*DIRECTIONS FOR THIS TASK*
According to the excerpt on social media influencers below, what business topic did the three-month analysis of the Twitter audience cover?

*SELECTED EXCERPT*
-- -- --
This is the second of three instalments of Nick Hayes’ White Paper – ‘The Hype To Uncover Social Media Influencers – should you care?’
Influence has to generate an effect – otherwise the initial action wasn’t influential! So what ‘effect’ do social media influence measurement companies purport to measure? These companies tend to have no connection to real-life sales decisions, so they measure any action they can see. And in the case of Twitter that’s largely based on retweeting of the original message. Which is fine if that message is sent to someone who forwards it on selectively. But as we all know, that’s not the convention of Twitter users. Mass retweeting, not selective retweeting, is the norm.
Effectively those who retweet the most often, to the largest audience, are considered the most ‘influential’. And when those people are rewarded, through Klout Perks or similar, they are further encouraged to shout as loud as they can. They are advised to simply increase their activity to increase their ‘score’. So those considered Social Media Influencers are typically just the loudest people, not the most influential.
Twitter’s lack of selectivity, its lack of filtering intelligent comment from inane chat, is just one issue jarring the argument that Twitter is the new home of real-world influencers.
Supposing these ‘influencers’ were able to sway their audience, what is the makeup of that audience? In early Jan’13 we completed three months’ analysis into the Twitter audience for the business topic of Supply Chain Management. The results indicate that Twitter is almost exclusively reaching those who have no role to play in B2B buying decisions.
-- -- --
*INFORMATION PROVIDED*

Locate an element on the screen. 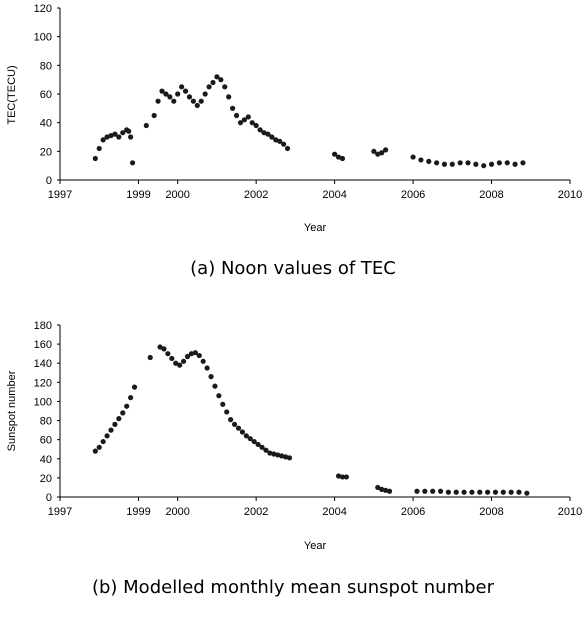  panel-a-x-axis-label: Year is located at coordinates (316, 228). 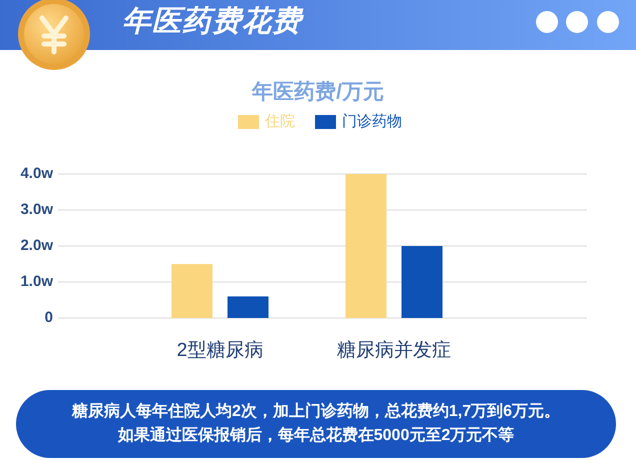 I want to click on legend-label: 门诊药物, so click(x=372, y=121).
-- -- --
*FINISHED TASK*
Supply Chain Management